Part 1: Introduction

Supervised Learning Paradigm

Supervised Learning: Where the ground truth for targets can be found in observations.

Observations: Items we want to predict from. Denoted with x value or called input

Targets: Labels that correspond to an observation. Denoted with x value or called ground truth

Model: Function that takes obervations to predict targets

Parameter: Weights of observations to parameterize model. Denoted with w

Predictions: Estimates of targets for observations. Denoted with y hat or ŷ

Loss Function: Calculates how far the predictions are from the ground truth and gives a real scalar value, loss. Denoted with L

supLearningParadigm.png

For an input X, the model F is ŷ = F(X, w) and the loss function L is L(y,ŷ)

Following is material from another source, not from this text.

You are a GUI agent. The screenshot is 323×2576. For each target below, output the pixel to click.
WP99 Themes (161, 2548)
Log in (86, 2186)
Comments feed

Gradient Descent is commonly used to find the roots of a linear system. w is iteratively updated over all of x until L reaches a certain threshold.

An alternative to this is Stochastic Gradient Descent which uses random numbers or random “minibatches” instead of random numbers.

Iteratively updating parameters of the model is known as Backpropagation. The forward step is used to calculate the Loss and the backward step is used to update the parameters.

Observation and Target Encoding

tEncoding.png

Text can be represented as a numerical vector which is also a count-based representation based on heuristics.

One-Hot Representation

Starts with a zero vector and sets 1 to the corresponding index of the word if present in the text.

Ex:
This is the best day ever.
This is the best laptop here.

Vocabulary: {‘this’, ‘is’, ‘the’, ‘best’, ‘day’, ‘laptop’, ‘ever’, ‘here’}

Binary encoding for “this is the best” is [1,1,1,1,0,0,0,0]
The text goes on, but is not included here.